# 4. Run Cytoplasmic Detection and Quantification 

gg-napari-env

In [13]:
from napari_czifile2 import napari_get_reader
import numpy as np
import matplotlib.pyplot as plt
import pandas as pd
import numpy as np
import seaborn as sns
from tqdm import tqdm
import sys 
import os 
from concurrent.futures import ThreadPoolExecutor, as_completed
from scipy.ndimage import binary_dilation, generate_binary_structure
import xml.etree.ElementTree as ET
import warnings
warnings.filterwarnings("ignore")

In [None]:
raw_data_dirs = os.listdir('../../../RNA-FISH-raw-data/')
raw_data_dirs

In [None]:
input = 'T79'
input = [d for d in raw_data_dirs if input in d][0]
print(f'Using {input} as input directory')
input_dir = f'../raw-data/{input}/'
assert os.path.exists(input_dir), 'Input directory does not exist'
czi_files = [f for f in os.listdir(input_dir) if f.endswith('.czi')]
print(f"Found {len(czi_files)} czi files in {input_dir}")
print(czi_files)

Using 20250328 1 P14 T79-intergenic-b2-647 T79-exonic-b1-546 DAPI as input directory
Found 5 czi files in ../raw-data/20250328 1 P14 T79-intergenic-b2-647 T79-exonic-b1-546 DAPI/
['20250328 1 T79 sample 1.czi', '20250328 1 T79 sample 5.czi', '20250328 1 T79 sample 2.czi', '20250328 1 T79 sample 3.czi', '20250328 1 T79 sample 4.czi']


In [15]:
def normalize_stack_by_dapi(image, dapi_channel=0, method='mean', eps=1e-8):
    """
    Normalize all non-DAPI channels in a z-stack using DAPI intensity as reference.

    Parameters:
    - image: np.ndarray, shape (Z, C, X, Y)
    - dapi_channel: int, index of the DAPI channel (in the C dimension)
    - method: str, 'mean', 'median', or 'max' for calculating DAPI intensity per z-slice
    - eps: small value to avoid division by zero

    Returns:
    - corrected: np.ndarray, shape (Z, C, X, Y)
    """
    
    z, c, x, y = image.shape
    corrected = np.zeros_like(image, dtype=np.uint8)

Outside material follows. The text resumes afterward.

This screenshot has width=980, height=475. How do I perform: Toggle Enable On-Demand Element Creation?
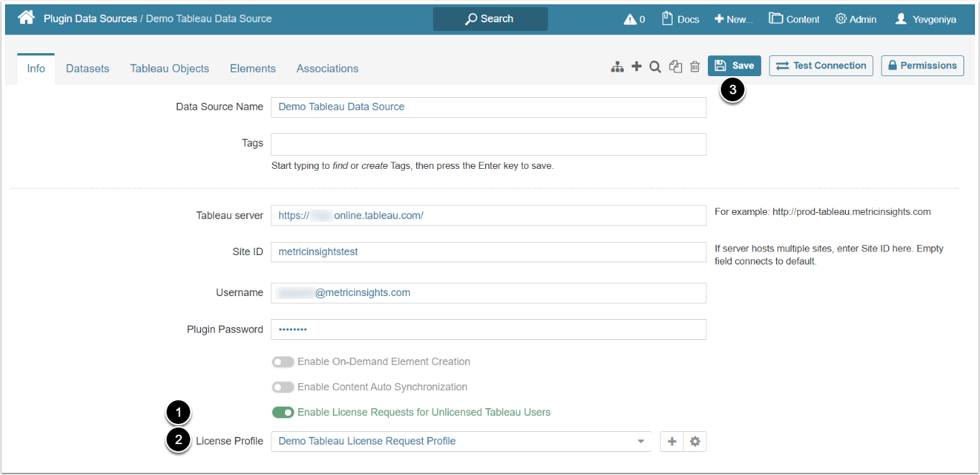(283, 361)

    # Extract DAPI channel across z
    dapi_stack = image[:, dapi_channel, :, :]

    # Compute per-slice intensity
    if method == 'mean':
        dapi_intensity = dapi_stack.mean(axis=(1, 2))
    elif method == 'median':
        dapi_intensity = np.median(dapi_stack, axis=(1, 2))
    elif method == 'max':
        dapi_intensity = dapi_stack.max(axis=(1, 2))
    else:
        raise ValueError("method must be 'mean', 'median', or 'max'")

    # Normalize: scale each slice by the ratio of max intensity to current slice intensity
    dapi_ref = np.max(dapi_intensity)
    correction_factors = dapi_ref / (dapi_intensity + eps)

    for z_idx in range(z):
        for ch in range(c):
            if ch == dapi_channel:
                # Leave DAPI channel unchanged
                corrected[z_idx, ch] = image[z_idx, ch]
            else:
                corrected[z_idx, ch] = (image[z_idx, ch] * correction_factors[z_idx])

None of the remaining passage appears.